= Data shown =
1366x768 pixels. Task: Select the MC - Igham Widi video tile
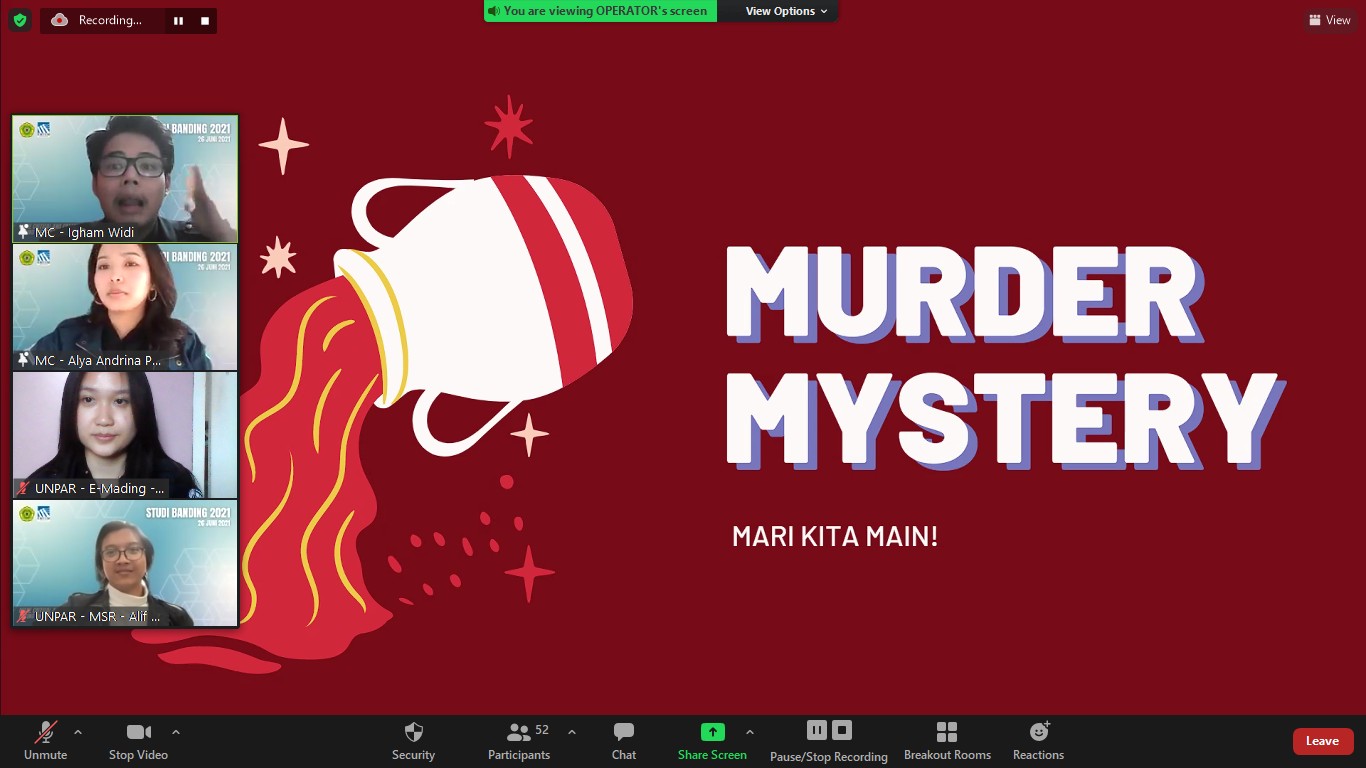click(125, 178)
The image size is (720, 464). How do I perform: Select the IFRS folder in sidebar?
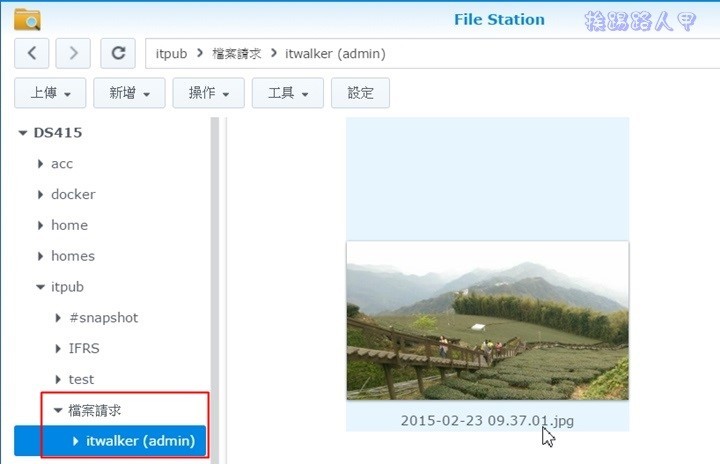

* * *

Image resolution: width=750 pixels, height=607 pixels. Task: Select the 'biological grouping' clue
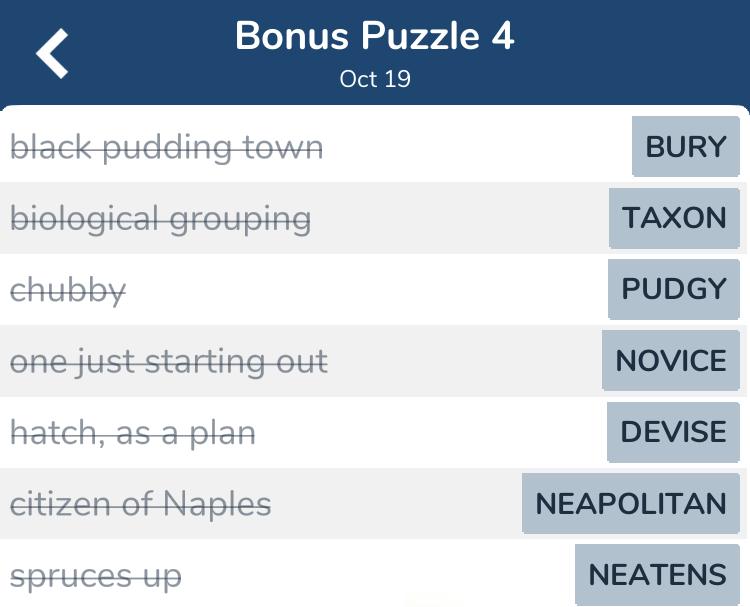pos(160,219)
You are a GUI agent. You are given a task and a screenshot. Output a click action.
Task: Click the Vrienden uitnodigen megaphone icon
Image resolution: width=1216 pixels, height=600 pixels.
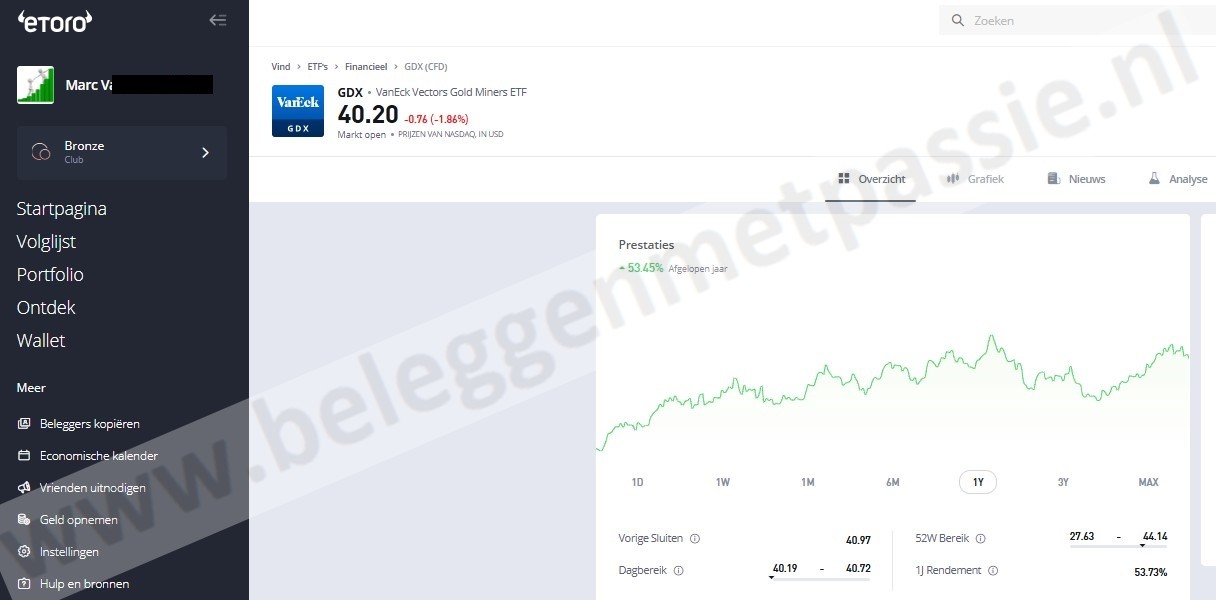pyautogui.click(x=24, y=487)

...

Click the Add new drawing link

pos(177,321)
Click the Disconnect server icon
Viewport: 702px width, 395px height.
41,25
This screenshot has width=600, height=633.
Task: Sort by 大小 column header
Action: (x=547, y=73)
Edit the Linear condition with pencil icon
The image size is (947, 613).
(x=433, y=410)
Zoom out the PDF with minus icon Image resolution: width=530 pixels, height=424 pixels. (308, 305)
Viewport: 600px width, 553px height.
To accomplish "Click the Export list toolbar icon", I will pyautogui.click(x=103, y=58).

= What you are asked to do =
Look above for the line with "1366x768 pixels. Task: Select" and the line with "The image size is (720, 464).", then restate exactly those two lines and all lines between them, with no pictures.

= Finished task =
1366x768 pixels. Task: Select the MC - Igham Widi video tile
click(125, 178)
The image size is (720, 464). How do I perform: Select the IFRS folder in sidebar?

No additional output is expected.